# what are mods that kill mpg?



## ekizz (Jan 7, 2005)

hey, im new to the forums here, i recently bought a 91' sentra XE and put on an intake, and some grounding wires (which really work damn good)

anyways my newbie question is, what are mods that kill gas? im 16 and im pretty damn poor and i dont really wanna kill my gas mileage, which is pretty damn good right now. 

oh yeah, and anyone have a link to make a ghetto-homemade cold-air intake extension for 91' sentra xe?


----------



## chimmike (Oct 17, 2002)

mods don't kill mileage unless you have a heavy foot.

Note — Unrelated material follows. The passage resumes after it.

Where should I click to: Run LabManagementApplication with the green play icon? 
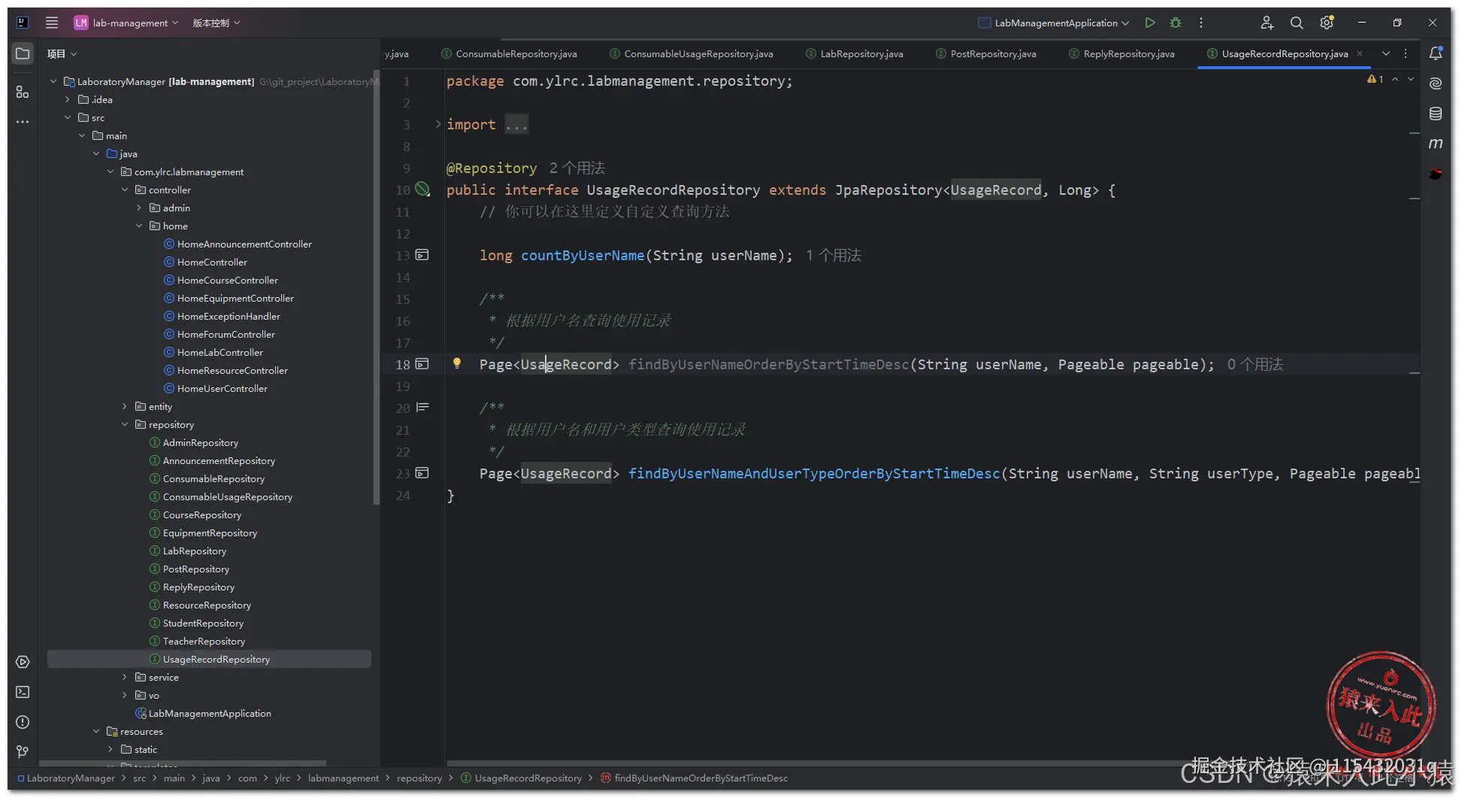coord(1149,23)
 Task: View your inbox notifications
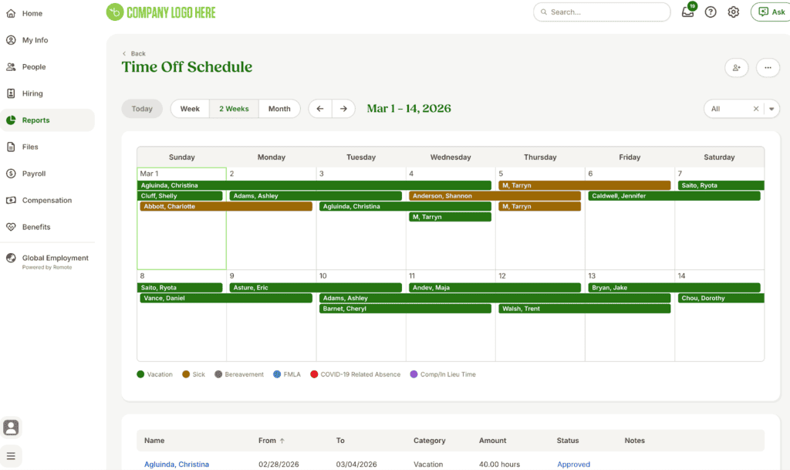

if you're only 16, I say don't mod the car for a few years. don't waste the money.


----------



## live4snow (Jan 5, 2005)

If you want a ghetto cold air intake, look on eBay for one. They usually run about 25-45 bucks. Just make sure there is a hook up for the pipe specifically made for the ga16de. I had one and then I realized I never had the right hook up so I sold it. So I dont know if those intakes work too well but you did say cheap.


----------



## live4snow (Jan 5, 2005)

Oh and if you're only 16 and can fabricate your own intake I will be really impressed. :thumbup:


----------



## Nostrodomas (Jun 15, 2002)

I even have some instructions on how to do this in my sig below. Granted its for a b14, but will guide you in the right direction.


----------



## ekizz (Jan 7, 2005)

oh yeah another newbie question, if im installing a cai on my b13 sentra, do i have to take off the fender or the front bumper to put on the filter or whatever?


----------



## Slacky (May 31, 2004)

wow.. no just the air box and stock pipes and as for gas guzzling upgrades , gas is mainly used when u acelerate so the more your flooring it around town like comin up on a light thats red and u floor it anyway even thouh it will be red when u get there, then thats the major problem. so unless u put gigantic rims on that are way to heavy or a turbo or anything like that u should be fine if you just cruise


----------



## INX2C (May 31, 2003)

Skip the big 16" or 17" wheels.

They weigh 20 - 28 lbs each(depending on brand) versus about 16lbs each for your stock steelie 13" or stock SE-R, or NX aluminum 14" (if you pick up a set). 
Remember- ---1 lb of rotating mass = 10 lbs of static mass...
so...
if you add 12 lb to each corner (with the huge rims), it's really like adding 120lbs x 4 or 480 lbs of extra mass for your car to accelerate.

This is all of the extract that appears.